I think we could change "Android App" to "Native App" (e.g. a Windows Store app on Windows, a Mac App on Mac) to make the issue a little more generic.

I'd be tempted to only provide two options: default and never. I think it would make things a little more obvious to developer how things work (ask_user is actually ask until the user picks a default, then do that) and I'm skeptical that we'd want to let apps specify always without some kind of user interaction. It seems like something we'd be more likely to decide browser wide (maybe as a browser experiment), and default gives us a little more wriggle room here.

I take it we would apply the preference for the most specific scope? What about duplicates?

link_capturing_preference: [
     { "url": "/ihavenoideawhatimdoing", "preference": "always" },
     { "url": "/ihavenoideawhatimdoing", "preference": "never" },
]

It's not super important but we could take the first, last or most restrictive?

Also, is there a reason we're not going for a dictionary as opposed to a list of key value pairs? Are there any other properties we could conceivably add here?

link_capturing_preference: {
    "/": "always",
    "/v3.2/dialog/oauth": "never"
}

(this would also fix the duplicates problem, but only I don't think we should do it if there's a chance we'll want to add new properties).

fallaciousreasoning commented 5 years ago

Thinking about it, I don't think this proposal is strictly part of launch events. Launch events has a solution for not opening in a new window/continuing the navigation: Don't do that.

This seems more like a separate (but semi related) proposal, relating more to intent handling.

link_capturing_preference is about which application to use while launch events are about which window in an application to use.

fallaciousreasoning commented 5 years ago

Random thought: This solves the problem of opt out for PWAs, but what about on other platforms (e.g. native, or android/linux on ChromeOS).

Consider: I have the Facebook Android app installed, but not the PWA and I've set all facebook.com links to open in the Facebook app (can I even do this?)? How does the app tell us which links should be opted out? Does this also break login flows?
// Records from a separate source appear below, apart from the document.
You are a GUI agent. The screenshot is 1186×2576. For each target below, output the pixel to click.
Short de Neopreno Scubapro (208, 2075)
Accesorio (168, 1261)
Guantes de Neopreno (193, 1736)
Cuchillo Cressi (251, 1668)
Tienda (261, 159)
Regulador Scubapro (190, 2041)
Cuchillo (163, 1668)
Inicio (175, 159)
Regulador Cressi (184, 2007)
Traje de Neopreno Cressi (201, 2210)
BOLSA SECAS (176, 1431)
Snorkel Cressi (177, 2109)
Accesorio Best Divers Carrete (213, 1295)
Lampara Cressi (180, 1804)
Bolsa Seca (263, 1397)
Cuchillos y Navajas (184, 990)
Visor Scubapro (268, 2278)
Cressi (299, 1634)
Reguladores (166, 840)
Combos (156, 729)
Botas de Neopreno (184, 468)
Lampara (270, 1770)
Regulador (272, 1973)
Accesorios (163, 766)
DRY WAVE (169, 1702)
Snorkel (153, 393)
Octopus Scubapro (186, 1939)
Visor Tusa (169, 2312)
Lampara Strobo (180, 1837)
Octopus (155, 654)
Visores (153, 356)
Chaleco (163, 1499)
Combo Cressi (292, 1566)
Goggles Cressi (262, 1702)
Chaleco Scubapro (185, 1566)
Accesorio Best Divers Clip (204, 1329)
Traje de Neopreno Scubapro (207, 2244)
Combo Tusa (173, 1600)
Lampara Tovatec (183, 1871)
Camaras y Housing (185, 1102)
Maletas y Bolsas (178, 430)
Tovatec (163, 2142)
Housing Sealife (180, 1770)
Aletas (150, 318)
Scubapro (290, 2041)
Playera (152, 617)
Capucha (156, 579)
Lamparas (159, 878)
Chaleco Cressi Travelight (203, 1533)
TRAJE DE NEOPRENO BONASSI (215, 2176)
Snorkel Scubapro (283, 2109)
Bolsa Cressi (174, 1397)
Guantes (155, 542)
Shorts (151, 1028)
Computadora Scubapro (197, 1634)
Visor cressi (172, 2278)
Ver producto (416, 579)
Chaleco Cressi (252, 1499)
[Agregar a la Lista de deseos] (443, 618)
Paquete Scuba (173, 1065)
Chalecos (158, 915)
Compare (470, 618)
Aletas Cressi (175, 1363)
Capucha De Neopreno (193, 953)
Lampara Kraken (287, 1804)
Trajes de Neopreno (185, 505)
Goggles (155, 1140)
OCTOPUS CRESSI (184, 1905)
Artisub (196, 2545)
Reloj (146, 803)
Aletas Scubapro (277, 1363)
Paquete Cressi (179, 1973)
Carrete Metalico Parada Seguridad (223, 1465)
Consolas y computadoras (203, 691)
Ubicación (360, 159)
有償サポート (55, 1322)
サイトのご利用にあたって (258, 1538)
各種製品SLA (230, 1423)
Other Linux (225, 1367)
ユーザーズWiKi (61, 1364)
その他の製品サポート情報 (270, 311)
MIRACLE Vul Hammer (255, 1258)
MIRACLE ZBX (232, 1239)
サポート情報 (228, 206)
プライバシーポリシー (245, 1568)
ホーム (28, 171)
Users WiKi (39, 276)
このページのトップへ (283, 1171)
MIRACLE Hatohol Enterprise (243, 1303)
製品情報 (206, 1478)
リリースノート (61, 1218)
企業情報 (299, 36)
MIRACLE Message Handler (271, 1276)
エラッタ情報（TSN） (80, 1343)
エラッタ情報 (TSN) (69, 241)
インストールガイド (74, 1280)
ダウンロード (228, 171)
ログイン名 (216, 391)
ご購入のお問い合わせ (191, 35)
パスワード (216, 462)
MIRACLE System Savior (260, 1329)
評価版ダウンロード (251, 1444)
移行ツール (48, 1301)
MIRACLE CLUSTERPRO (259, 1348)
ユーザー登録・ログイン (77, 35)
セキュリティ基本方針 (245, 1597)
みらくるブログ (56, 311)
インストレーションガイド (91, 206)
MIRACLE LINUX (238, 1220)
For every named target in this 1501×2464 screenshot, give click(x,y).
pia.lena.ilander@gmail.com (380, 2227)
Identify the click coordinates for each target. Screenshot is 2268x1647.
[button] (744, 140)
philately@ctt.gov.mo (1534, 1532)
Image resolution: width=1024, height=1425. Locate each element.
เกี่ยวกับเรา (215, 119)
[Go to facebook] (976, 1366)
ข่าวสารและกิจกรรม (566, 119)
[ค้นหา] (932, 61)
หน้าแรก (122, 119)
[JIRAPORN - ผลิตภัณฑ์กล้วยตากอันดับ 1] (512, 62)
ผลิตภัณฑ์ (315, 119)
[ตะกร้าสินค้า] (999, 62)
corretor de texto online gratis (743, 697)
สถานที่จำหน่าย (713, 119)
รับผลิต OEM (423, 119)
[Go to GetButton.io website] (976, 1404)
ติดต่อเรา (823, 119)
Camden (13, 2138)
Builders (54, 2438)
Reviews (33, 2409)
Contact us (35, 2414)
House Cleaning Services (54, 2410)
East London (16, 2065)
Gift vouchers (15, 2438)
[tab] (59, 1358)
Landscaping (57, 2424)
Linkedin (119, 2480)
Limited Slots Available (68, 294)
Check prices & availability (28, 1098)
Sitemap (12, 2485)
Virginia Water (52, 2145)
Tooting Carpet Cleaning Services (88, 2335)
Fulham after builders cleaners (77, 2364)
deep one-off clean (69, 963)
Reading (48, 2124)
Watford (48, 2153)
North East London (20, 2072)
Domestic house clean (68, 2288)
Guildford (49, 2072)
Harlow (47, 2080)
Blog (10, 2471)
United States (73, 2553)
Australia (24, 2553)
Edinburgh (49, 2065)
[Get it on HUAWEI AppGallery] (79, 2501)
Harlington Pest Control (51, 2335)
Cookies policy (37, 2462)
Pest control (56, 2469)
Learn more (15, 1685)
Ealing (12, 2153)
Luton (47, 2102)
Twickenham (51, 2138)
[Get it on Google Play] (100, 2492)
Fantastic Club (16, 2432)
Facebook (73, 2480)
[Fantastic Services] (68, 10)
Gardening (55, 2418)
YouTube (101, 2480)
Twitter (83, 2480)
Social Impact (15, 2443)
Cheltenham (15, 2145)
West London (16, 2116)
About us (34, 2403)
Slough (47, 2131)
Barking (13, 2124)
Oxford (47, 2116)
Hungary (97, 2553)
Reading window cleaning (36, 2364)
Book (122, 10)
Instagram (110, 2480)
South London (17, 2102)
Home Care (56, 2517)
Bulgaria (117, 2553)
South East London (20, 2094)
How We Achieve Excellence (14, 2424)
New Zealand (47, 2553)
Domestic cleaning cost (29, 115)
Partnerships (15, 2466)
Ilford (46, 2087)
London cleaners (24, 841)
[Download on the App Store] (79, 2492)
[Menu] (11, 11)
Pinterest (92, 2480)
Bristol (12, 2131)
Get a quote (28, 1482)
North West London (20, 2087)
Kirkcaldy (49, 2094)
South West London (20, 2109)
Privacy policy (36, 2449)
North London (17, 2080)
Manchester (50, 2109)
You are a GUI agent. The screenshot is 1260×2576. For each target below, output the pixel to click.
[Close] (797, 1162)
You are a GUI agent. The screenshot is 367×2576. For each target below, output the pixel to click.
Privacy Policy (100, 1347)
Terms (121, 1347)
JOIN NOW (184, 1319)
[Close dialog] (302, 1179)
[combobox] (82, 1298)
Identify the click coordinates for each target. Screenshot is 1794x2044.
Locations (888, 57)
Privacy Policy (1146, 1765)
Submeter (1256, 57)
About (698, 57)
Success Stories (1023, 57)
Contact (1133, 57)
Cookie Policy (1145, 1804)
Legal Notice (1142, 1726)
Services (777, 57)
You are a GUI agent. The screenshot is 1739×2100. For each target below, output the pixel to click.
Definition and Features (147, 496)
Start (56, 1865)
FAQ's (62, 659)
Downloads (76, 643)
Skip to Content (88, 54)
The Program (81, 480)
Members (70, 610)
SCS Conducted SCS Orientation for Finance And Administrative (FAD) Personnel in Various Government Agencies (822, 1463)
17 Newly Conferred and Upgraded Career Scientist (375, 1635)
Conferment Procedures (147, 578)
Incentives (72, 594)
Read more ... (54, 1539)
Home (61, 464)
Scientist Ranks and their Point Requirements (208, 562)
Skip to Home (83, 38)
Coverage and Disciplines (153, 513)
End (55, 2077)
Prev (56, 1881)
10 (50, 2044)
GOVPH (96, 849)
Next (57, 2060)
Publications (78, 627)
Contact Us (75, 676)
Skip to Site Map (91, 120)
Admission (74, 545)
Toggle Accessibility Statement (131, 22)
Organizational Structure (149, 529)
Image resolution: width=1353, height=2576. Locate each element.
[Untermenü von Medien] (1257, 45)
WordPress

Maybe there's an existing mechanism for doing this with Android apps (I don't know much about Android)?

Sorry for all the spam :/

fallaciousreasoning commented 5 years ago

Disregard the previous, apparently Android intents should let you filter out pages :)

dominickng commented 5 years ago

@fallaciousreasoning for clarity, there's no way to exclude particular pages using Android intent filters. Instead, if you don't want to capture everything under a particular domain, you need to carefully specify what path prefixes you do and don't want to capture.

raymeskhoury commented 5 years ago

and I'm skeptical that we'd want to let apps specify always without some kind of user interaction.

Android apps have this notion which is why I added it as an option (see https://developer.android.com/training/app-links). It's called "Android App Links". This is the thing that would allow a developer to say "if my youtube PWA is installed, by default open youtube links in my PWA using a launch event".

How does the app tell us which links should be opted out? Does this also break login flows? Maybe there's an existing mechanism for doing this with Android apps (I don't know much about Android)?

Yep, see the link above. They specify intent filters using a set of paths as @dominickng mentioned.

raymeskhoury commented 5 years ago

Also, is there a reason we're not going for a dictionary as opposed to a list of key value pairs? Are there any other properties we could conceivably add here?

Good idea, that might be a better approach :)

fallaciousreasoning commented 5 years ago

@dominickng Do we want to do this as part of Intent Handling?

dominickng commented 5 years ago

@fallaciousreasoning do you mean, don't add a manifest option, and just handle it at the OS level?

fallaciousreasoning commented 5 years ago

No, I think we need the manifest option. This just seems kind of orthogonal to launch events

alancutter commented 2 years ago

I believe the handle_links proposal is the right place to cover this use case.